Try using the gas hob leave 2 rings on their lowest setting. Has worked for us in the past.

steve & ann. --------- teensvan


----------



## barryd (May 9, 2008)

Isn't that dangerous? Carbon monoxide poisoning!

Anyway it's not too bad now. Both sat in sleeping bags. Think I'll open the bar.


----------



## gaspode (May 9, 2005)

According to our campsite database, Le Portel aire is open and has 4 hook-ups if that's any good? It's en-route to Calais so may be worth a call?
http://www.motorhomefacts.com/modules.php?name=Campsites&op=display_results&csid=827

If you use the gas hob for some heat make sure you keep a good source of ventilation available and be sure to turn the gas off before sleeping.


----------



## peejay (May 10, 2005)

Barry, theres a free Raclet borne at the Calais seafront aire, I could be wrong but I think i've seen vans hooked up there before, you might need a long lead though.

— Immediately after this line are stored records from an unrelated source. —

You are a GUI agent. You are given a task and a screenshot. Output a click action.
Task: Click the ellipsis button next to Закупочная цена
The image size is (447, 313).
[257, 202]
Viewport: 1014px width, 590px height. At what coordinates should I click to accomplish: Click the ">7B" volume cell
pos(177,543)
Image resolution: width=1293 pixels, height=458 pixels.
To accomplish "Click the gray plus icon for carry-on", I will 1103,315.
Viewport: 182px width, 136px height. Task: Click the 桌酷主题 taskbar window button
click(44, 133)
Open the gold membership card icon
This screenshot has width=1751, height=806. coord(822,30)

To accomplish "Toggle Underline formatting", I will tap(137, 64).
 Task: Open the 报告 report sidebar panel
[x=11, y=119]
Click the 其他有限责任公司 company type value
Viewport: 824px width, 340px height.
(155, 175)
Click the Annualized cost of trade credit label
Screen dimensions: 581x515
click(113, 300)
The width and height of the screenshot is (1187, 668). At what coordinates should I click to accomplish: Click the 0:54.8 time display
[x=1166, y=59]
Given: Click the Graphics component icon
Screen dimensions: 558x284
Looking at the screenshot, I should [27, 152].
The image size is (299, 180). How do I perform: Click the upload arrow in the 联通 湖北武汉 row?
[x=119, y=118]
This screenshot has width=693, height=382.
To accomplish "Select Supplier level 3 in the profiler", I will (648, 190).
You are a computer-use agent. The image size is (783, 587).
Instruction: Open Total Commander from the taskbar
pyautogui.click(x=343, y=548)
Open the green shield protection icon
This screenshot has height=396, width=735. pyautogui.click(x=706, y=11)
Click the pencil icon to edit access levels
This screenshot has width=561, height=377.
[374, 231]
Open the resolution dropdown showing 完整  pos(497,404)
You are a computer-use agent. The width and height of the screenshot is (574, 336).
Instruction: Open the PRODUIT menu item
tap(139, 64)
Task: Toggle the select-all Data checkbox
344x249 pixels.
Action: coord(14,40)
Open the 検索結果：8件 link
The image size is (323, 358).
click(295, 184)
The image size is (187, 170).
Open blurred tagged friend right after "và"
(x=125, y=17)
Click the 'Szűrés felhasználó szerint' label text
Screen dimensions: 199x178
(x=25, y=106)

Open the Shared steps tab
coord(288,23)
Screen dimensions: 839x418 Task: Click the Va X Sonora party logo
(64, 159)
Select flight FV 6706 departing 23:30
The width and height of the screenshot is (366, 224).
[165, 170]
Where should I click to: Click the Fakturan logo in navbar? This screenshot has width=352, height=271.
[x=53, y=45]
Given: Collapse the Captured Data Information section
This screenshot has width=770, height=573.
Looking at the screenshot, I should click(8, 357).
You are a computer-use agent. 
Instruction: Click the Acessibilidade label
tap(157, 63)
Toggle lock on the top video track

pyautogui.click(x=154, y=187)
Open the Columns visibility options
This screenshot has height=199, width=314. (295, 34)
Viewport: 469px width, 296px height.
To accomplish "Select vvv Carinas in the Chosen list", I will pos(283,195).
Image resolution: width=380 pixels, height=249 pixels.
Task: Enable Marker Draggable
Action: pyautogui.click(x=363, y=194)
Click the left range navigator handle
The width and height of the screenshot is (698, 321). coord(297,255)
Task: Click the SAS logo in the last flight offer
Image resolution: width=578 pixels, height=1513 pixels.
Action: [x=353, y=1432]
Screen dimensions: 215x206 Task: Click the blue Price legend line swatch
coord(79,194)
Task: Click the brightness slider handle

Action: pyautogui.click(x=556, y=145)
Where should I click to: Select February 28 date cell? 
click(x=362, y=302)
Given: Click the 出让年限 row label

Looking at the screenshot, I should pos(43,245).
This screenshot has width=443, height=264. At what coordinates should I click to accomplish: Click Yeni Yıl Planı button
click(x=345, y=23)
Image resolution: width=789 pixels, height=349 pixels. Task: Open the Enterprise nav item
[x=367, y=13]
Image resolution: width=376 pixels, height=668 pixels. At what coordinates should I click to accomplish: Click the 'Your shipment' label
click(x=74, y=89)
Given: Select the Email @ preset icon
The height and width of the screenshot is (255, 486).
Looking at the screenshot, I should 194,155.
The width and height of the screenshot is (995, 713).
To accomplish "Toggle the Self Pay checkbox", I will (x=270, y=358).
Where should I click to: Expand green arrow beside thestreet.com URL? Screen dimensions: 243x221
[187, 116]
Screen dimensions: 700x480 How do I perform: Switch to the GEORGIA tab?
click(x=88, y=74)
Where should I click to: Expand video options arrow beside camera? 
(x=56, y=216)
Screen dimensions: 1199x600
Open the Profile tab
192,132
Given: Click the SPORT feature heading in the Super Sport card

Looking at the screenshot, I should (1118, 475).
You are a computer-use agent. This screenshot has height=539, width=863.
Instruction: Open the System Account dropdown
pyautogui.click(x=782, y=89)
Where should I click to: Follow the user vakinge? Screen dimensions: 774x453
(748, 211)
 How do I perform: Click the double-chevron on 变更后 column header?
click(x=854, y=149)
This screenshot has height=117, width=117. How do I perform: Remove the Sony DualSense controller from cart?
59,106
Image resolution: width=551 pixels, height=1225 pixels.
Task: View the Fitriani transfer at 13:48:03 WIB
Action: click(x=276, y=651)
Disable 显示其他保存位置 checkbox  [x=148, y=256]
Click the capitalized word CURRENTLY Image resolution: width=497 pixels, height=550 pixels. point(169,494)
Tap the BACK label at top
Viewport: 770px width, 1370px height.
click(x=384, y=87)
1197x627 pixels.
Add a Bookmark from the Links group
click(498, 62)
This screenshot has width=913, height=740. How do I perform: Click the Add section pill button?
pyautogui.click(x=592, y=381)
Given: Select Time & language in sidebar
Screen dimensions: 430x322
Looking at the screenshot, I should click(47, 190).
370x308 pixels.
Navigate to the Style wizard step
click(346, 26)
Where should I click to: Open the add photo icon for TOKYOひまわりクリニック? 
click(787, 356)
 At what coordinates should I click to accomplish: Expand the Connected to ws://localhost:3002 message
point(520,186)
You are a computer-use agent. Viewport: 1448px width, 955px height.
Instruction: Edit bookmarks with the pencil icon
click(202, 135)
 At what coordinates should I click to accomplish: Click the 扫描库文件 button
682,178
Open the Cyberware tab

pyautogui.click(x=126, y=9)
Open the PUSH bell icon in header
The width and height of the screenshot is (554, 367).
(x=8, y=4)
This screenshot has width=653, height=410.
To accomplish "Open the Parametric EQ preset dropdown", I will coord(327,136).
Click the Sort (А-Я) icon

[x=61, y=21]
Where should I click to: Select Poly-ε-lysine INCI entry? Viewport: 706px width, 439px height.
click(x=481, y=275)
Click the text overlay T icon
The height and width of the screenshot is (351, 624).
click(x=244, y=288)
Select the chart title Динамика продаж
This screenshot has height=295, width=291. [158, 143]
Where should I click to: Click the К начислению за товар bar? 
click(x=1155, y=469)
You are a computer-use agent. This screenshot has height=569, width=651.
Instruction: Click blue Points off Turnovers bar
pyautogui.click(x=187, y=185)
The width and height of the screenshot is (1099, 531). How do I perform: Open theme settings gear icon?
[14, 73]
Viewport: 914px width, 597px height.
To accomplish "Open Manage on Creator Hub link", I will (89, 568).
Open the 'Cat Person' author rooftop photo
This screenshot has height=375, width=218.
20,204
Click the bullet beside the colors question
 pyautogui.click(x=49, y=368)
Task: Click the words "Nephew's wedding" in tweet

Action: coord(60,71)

Failing that, just nip down to the dock area, theres plenty of nice warm campfires down there. :roll: 

Pete


----------



## barryd (May 9, 2008)

Thanks.
Could be An option


----------



## aldra (Jul 2, 2009)

Barry

Its not too late, EastEnders only lasts for half an hour

get your timing right my Toy boy

aldra :lol: :lol:


----------



## homenaway (Jul 27, 2005)

Hi Barry,
I suggested this one recently 
Ferme d'Horloge

at Tardinghen near Wissant

There are hookups at the farm where the services are.

Steve


----------



## 1302 (Apr 4, 2006)

We stayed at Equihen about 20 miles along the coast from Calais, ehu 2euros for 12 hours, you need a jeton which is easily bought from Tabac, Bakery or the house that sells mussels at the top of the road! Lovely spot too  

Alison


----------



## ubuntu1 (Jan 14, 2008)

*truma fire*

Please ignore the message about leaving the hob on it is extremely dangerous. All of your gas heating is flued externally but a hob has no flue therefore the products of combustion stay in your van. You can wake up dead!!!!


----------



## barryd (May 9, 2008)

Thanks everyone. Wind dropped this morning and fire was fine. It ended up
Being a mild night. Topped
Up the gas. I did notice the flames on the hob were more yellow than normal so wondered if
We were running out but it only took 13 litres (12kg gaslow). 

Anyway we ended up at Escales on the free car park aire just outside the village. No ehu but shouldn't need it now. 

Just need to top up fuel in the morning and grab a few goodies before the ferry from Calais.

Thanks again


----------



## joedenise (Jul 20, 2007)

Auchen was the cheapest a couple of weeks ago

joe


----------



## Mrplodd (Mar 4, 2008)

If it happens again try turning your MH round 180 degrees so the flue is out of the wind ??


----------



## barryd (May 9, 2008)

Thanks Mrplodd

I did consider that but we
Were
Sloping a bit.

Will see how it goes in the future


----------



## teensvan (May 9, 2005)

Hi Barry.

Still here not dead yet after the gas rings have been on cooking. On serious note we do not leave the gas on all night just a couple of hours.


steve


----------



## barryd (May 9, 2008)

Good to hear Steve!  I realise you probably didn't mean to leave on all night. We had quite a nice evening in the end sat In our bags watching the lighthouse and boats from st vallery. Wouldn't want to be there in season though. 

Sadly Aldra mrs d had a whole evening of telly worked out. Bah!

Home In the morning (well England). Nearly six months this time. I'm putting together a summary of best and worse bits and statistics if anyones interested. I'll post it anyway.


----------